In their opposition to the Hate Crimes Prevention Act of 2007, which extends federal protections to victims of violent crime targeted because of sexual orientation, many religious-right activists have taken a rhetorical short-cut, skipping claims of a “slippery slope” and asserting—against the explicit text of the bill—that it would target speech or religion. Ohio televangelist and megachurch pastor Rod Parsley, an increasingly influential political figure on the Right, dedicated his cable show to advancing this idea last week. From Wednesday’s “Rod Parsley” show on TBN (re-run on Friday):
The world, and the Enemy of our soul are making an all-out assault on our religious freedoms, and they’re leading the charge with proposed federal hate crimes legislation. …
This deceptive ploy of liberal, homosexual agenda begins to lose its allure once you pull the mask back and take a closer look.
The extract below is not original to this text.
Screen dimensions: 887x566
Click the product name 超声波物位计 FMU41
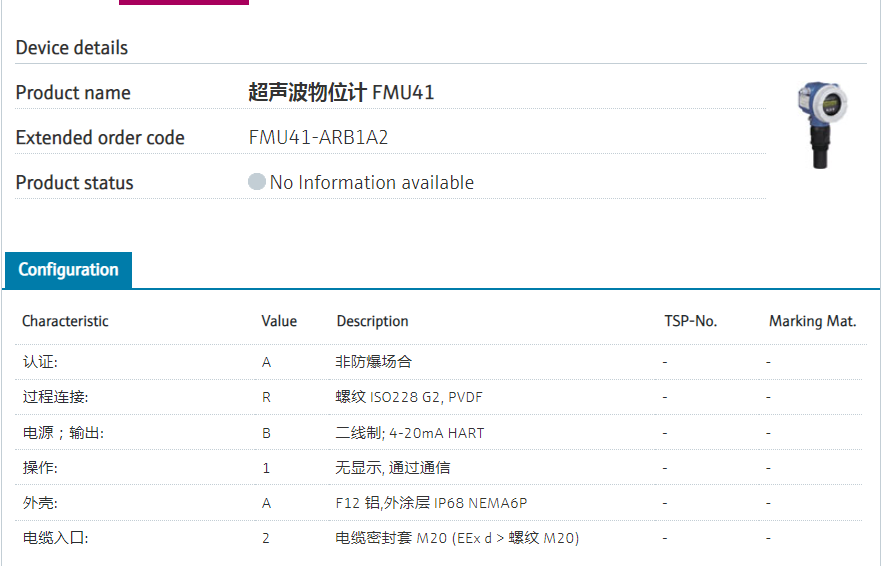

You see, the legislation that’s before our United States senators right now extends to speech and can punish people—hear me now—not for their actions, but for their culturally incorrect thoughts.
This legislation could become law, and you and I could find ourselves forbidden to speak from God’s word right here in America. I could no longer share my heart with you, on critical issues, such as this, through the medium of television, or even from the pulpit of my own church. …
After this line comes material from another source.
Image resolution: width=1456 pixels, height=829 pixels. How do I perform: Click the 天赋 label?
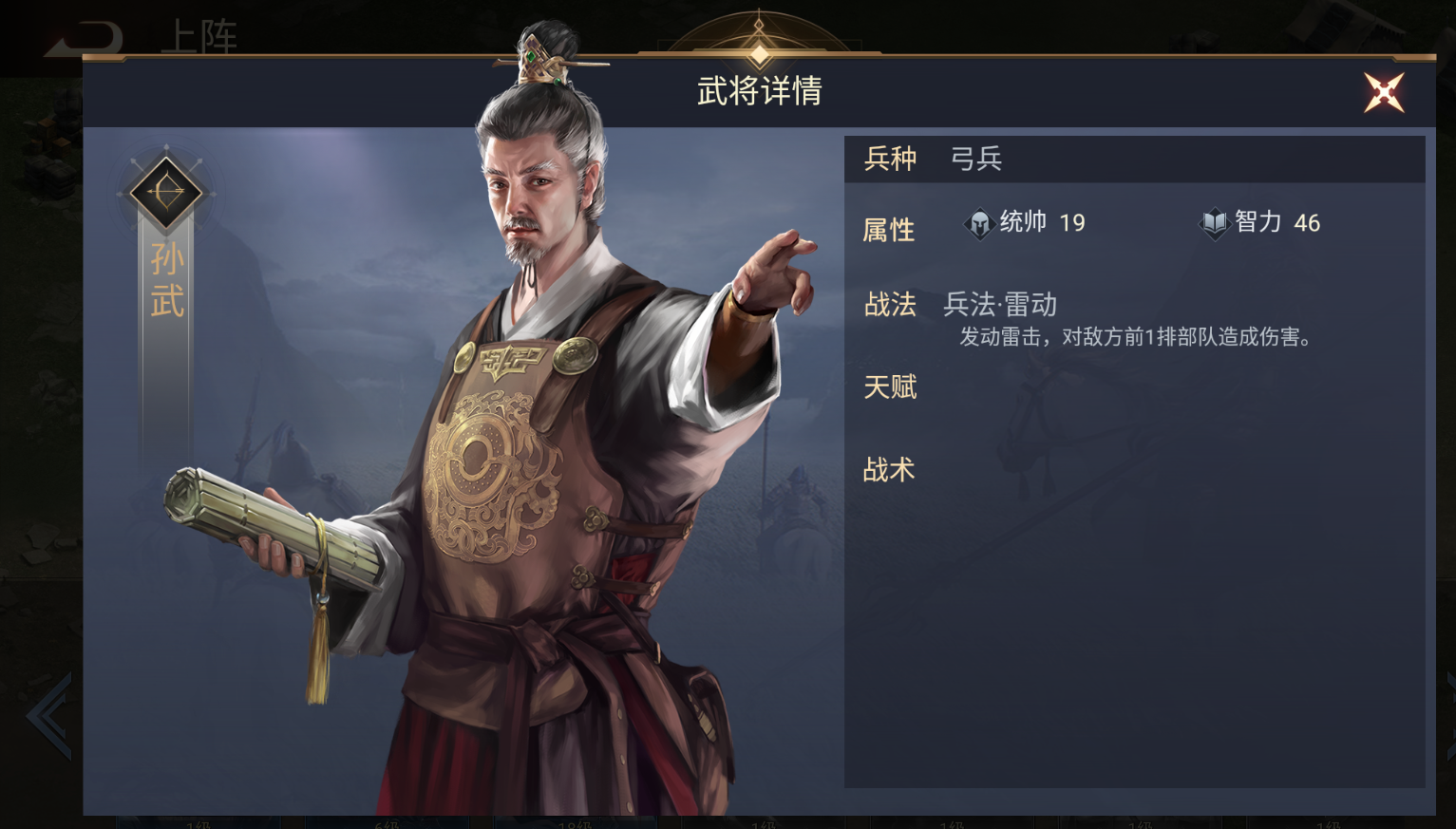[x=890, y=387]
[T]he next person charged with a crime could be me, or your pastor, or your grandmother, or maybe YOU.
Of course, when you “pull the mask back” on the Religious Right’s campaign against the bill, you find something completely different: a law that would only apply to violent crimes, and that specifically states that it does not apply to speech or religious expression.
On a segment that aired Tuesday and Thursday, Parsley compared hate-crimes protections to George Orwell’s novel “1984,” and asserted the existence of a conspiracy “whose sole intent is to limit traditional biblical thinking and biblical speaking”:
[I]t stands to reason that there's something else here, some underlying insidious motive. In my book, "Silent No More," I touch on this very issue. In Chapter Four I wrote: "The fact is the Homosexual world is rife with revolutionary rhetoric... and it has carefully mobilized itself to translate that rhetoric into action. Ready or not, here they come." The radical agenda of these few activists is all too open and obvious. We cannot ignore the fact that a war is being raged against our belief system---against our very thoughts! ...
Make no mistake about it: There is an agenda of "culturally correct" propaganda at work in the legislative branch of our government, whose sole intent is to limit traditional biblical thinking and biblical speaking, including God's views on homosexuality.
The programs also featured brief segments of Bishop Harry Jackson, who claimed that Martin Luther King would be “against this kind of hate-speech [sic] legislation.” Jackson’s High-Impact Leadership Coalition previously ran newspaper ads claiming the bill would “muzzle our pulpits.”